= DATA IN THIS EXERCISE =

========

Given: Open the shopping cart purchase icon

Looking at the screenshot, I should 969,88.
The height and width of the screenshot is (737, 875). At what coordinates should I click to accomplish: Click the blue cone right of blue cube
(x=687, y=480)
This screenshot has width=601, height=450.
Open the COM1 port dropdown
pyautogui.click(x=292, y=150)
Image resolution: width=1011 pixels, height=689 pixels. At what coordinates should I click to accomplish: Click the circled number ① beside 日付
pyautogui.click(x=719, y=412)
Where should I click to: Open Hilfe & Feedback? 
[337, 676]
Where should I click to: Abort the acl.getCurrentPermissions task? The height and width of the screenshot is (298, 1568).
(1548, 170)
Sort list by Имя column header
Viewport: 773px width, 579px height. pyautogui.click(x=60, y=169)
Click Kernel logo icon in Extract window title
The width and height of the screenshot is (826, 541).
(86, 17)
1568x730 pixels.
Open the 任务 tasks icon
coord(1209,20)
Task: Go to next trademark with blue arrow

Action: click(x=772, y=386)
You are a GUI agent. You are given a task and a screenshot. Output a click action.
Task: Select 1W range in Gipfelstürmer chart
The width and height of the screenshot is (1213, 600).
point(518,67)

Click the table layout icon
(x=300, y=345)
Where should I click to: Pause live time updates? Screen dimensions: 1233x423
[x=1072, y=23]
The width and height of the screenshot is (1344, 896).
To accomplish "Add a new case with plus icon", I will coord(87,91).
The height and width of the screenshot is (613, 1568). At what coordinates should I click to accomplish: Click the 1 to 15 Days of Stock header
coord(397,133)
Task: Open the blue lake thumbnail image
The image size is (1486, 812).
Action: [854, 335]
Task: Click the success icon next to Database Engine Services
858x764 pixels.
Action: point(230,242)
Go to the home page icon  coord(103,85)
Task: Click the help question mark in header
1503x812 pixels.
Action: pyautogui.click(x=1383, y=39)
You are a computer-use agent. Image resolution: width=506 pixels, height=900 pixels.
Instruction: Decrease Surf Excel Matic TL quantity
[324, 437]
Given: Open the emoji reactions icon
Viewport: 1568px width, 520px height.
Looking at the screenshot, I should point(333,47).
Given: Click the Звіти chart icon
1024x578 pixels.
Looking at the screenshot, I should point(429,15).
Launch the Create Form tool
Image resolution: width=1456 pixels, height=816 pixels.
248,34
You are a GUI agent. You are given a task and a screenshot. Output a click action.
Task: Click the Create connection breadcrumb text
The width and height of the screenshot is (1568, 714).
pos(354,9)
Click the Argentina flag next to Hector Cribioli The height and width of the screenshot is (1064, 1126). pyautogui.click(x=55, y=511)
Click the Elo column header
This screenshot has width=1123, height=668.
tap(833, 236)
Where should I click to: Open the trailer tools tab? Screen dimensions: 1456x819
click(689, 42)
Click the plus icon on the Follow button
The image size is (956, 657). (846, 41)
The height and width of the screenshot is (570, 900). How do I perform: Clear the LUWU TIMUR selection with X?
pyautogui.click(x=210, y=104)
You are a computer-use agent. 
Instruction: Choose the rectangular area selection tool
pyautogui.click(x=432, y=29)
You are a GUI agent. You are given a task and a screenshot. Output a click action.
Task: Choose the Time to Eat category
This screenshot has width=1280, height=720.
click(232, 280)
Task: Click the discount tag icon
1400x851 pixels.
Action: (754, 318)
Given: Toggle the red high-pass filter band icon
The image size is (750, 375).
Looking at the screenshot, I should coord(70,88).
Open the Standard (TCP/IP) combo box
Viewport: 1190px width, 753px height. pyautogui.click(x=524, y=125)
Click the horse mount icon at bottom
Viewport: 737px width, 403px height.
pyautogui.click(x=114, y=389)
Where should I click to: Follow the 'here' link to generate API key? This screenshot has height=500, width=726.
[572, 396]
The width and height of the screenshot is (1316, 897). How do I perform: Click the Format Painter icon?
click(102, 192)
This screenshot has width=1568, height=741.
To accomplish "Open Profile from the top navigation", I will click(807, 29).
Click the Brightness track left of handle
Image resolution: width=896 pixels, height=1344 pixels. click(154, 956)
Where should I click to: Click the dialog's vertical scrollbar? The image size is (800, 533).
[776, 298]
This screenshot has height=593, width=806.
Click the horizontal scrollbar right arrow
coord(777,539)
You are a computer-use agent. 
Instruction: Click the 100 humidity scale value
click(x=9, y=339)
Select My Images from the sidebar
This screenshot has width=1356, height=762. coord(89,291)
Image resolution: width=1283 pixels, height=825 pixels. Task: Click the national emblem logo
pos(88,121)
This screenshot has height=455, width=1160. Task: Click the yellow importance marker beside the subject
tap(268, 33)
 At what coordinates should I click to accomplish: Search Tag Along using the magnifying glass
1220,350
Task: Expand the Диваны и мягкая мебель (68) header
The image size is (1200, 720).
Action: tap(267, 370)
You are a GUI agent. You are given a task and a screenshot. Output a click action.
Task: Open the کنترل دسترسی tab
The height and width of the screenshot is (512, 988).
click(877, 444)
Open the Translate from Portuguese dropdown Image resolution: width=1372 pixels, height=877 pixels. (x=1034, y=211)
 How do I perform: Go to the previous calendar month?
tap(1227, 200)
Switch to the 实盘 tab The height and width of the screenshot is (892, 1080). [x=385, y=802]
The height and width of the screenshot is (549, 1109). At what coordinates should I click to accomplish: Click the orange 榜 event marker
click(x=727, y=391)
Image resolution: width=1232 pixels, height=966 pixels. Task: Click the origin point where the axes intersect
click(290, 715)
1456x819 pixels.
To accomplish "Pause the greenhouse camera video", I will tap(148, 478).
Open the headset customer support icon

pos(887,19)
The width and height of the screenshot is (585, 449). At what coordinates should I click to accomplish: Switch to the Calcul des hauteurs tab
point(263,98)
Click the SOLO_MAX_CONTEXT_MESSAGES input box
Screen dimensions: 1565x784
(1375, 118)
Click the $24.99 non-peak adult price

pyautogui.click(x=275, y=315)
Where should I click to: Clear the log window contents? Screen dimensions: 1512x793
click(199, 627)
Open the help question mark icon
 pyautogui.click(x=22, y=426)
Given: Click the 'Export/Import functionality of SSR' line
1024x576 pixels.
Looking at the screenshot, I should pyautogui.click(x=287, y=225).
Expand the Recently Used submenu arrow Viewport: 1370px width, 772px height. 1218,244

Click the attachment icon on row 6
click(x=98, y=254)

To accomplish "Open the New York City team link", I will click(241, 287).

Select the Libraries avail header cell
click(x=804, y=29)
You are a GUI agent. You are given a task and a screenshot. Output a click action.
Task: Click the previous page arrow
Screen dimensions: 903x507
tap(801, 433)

========

= STATED GOAL =
Please return, character for character, the part of the entries above that opens with the line containing "Click the Brightness track left of handle" and closes with the line containing "point(263,98)", keeping both of those lines.

= RESPONSE TO THIS EXERCISE =
Click the Brightness track left of handle
Image resolution: width=896 pixels, height=1344 pixels. click(154, 956)
Where should I click to: Click the dialog's vertical scrollbar? The image size is (800, 533).
[776, 298]
This screenshot has height=593, width=806.
Click the horizontal scrollbar right arrow
coord(777,539)
You are a computer-use agent. 
Instruction: Click the 100 humidity scale value
click(x=9, y=339)
Select My Images from the sidebar
This screenshot has width=1356, height=762. coord(89,291)
Image resolution: width=1283 pixels, height=825 pixels. Task: Click the national emblem logo
pos(88,121)
This screenshot has height=455, width=1160. Task: Click the yellow importance marker beside the subject
tap(268, 33)
 At what coordinates should I click to accomplish: Search Tag Along using the magnifying glass
1220,350
Task: Expand the Диваны и мягкая мебель (68) header
The image size is (1200, 720).
Action: tap(267, 370)
You are a GUI agent. You are given a task and a screenshot. Output a click action.
Task: Open the کنترل دسترسی tab
The height and width of the screenshot is (512, 988).
click(877, 444)
Open the Translate from Portuguese dropdown Image resolution: width=1372 pixels, height=877 pixels. (x=1034, y=211)
 How do I perform: Go to the previous calendar month?
tap(1227, 200)
Switch to the 实盘 tab The height and width of the screenshot is (892, 1080). [x=385, y=802]
The height and width of the screenshot is (549, 1109). At what coordinates should I click to accomplish: Click the orange 榜 event marker
click(x=727, y=391)
Image resolution: width=1232 pixels, height=966 pixels. Task: Click the origin point where the axes intersect
click(290, 715)
1456x819 pixels.
To accomplish "Pause the greenhouse camera video", I will tap(148, 478).
Open the headset customer support icon

pos(887,19)
The width and height of the screenshot is (585, 449). At what coordinates should I click to accomplish: Switch to the Calcul des hauteurs tab
point(263,98)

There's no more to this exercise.